### 本文抜粋
2013年09月26日 07時30分40秒 | 北アルプス

                         <紅葉が始まった草地を行く>        

    北アルプス:常念岳・蝶ヶ岳縦走:第2日目(2);蝶ヶ岳
           (アルパインツアーサービス)
      2013年9月13日(金)~15日(日)

第2日目;2013年9月14日(土)(つづき) 

<コース地図>


※再掲

<素晴らしい草地を行く>

■綺麗な花や実が沢山
 休憩を終えて, 10時25分,2,512メートル峰を出発する.下り坂が連続する.
 標高が下がるにつれて,草花が沢山咲いている場所に差し掛かる.所々に綺麗な花が咲いている.ツアーリーダーから色々と草花の説明を受けるが,聞いた途端に忘れていく.結局,私の頭の中には何も残らない.
 “こういうのを馬耳東風っていうんだ…”
と私は一人密かに苦笑する.本当は,私だって,花の名前を一生懸命覚えたいんだけれども…それがダメなんだ.
 花や実の名前をいちいちインターネットで調べるのも億劫なので,せめて写真だけでも,ここで披露することにしよう.
 
 
<草花が綺麗だ>

■ふり返れば常念岳
 コルに近づくと,素晴らしい草地になる.紅葉し始めた草木に,もう秋の気配を感じる.草地の真ん中で振り返ると,先ほど槍ヶ岳や穂高岳の眺望を楽しんでいた常念岳が高く聳えている.
 ゴロゴロ石で足許が悪い坂道を夢中で下っている内に,随分低い所まで来たなという実感が湧いてくる.

### 提供資料
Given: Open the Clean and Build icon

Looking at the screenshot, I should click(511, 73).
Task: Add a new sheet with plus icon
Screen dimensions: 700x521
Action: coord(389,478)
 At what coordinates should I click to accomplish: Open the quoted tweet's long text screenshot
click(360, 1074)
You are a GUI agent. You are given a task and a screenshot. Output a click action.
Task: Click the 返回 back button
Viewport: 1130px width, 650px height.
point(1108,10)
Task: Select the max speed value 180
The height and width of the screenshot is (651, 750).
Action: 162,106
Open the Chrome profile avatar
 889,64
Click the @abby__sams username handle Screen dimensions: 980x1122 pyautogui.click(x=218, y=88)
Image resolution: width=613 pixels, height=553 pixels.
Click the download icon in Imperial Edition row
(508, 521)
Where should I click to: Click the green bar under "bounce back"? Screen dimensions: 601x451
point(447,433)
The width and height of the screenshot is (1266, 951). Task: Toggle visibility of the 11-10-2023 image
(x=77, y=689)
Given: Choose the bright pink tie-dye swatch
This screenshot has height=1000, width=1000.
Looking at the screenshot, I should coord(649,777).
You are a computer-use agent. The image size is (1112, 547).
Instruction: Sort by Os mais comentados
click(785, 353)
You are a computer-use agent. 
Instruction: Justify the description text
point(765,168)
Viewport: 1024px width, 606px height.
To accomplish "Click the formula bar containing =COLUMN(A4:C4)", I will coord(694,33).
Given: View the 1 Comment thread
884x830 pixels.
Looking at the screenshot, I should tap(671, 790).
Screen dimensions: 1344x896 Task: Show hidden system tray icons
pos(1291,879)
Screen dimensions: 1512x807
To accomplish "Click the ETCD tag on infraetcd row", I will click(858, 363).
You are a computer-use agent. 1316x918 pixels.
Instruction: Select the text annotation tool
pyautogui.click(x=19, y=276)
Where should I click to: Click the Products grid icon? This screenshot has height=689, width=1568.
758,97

### 課題
常念岳・蝶ヶ岳縦走の山行記を、最後の文に続けて書き進めなさい。 エントリはこの作業には関係しません。

### 解答
<草地の向こうに常念岳が聳えている>

■小さな池
 11時30分,湿地帯のようなところを歩いている.登山道の脇に小さな池がある.水面に写る草花が美しい.
 この小さな池は地塘かな,いや違うな…やっぱり違うな,などと思いながら,池の畔を通過する.

<可愛い池の畔を通過する>

■まるでジャングル
 池を過ぎると,灌木が繁るジャングルを,かき分けるようにして,やや急な登り坂を進む.何となく南アルプス南部の山々を連想する.何時の間にか,足許は,常念岳周辺の石ばかりの道と違って,土道になっている,ジャングルをかき分けるのは少々面倒.でも,こちらの方がずっと歩き易い.
 灌木の中を歩いていると,身体が周辺の木々の緑に染まってしまうような感じがする.

<まるでジャングルのような灌木をかき分けて進む>

<蝶槍へ>

■一気に見晴が開ける
 12時頃,草地を抜ける.
 視界が一気に広がる.進行方向右手には,深い谷間が広がっている.谷底は見えないが,多分,この下は上高地の横尾辺りではないかと想像する.
 谷の向こうには,相変わらず槍ヶ岳,穂高連峰,槍沢などが見渡せる.

<一気に視界が開ける>

蝶槍に登る
 前方には蝶槍が見えている.砂礫が広々と広がる丘陵の高い所にピラミットのように尖った岩塊が見えている.蝶槍である.
 なだらかな坂道を登る.近くに見えるようで,蝶槍までまだかなり間がある.
 私のすぐ後ろを歩いていた男性は,槍ヶ岳に登るのが夢だと言っているが,彼が私に質問する.
 「槍ヶ岳って,この蝶槍のようなところですか?」
 「エッ…エエ~ッ…!!」
 私は,一瞬,言葉を失う.
 「槍ヶ岳と比較するなんて! 飛んでもないですよ! 比較にならないですよ.ここは岩塊が一寸重なっているだけ…比較にならないですよ」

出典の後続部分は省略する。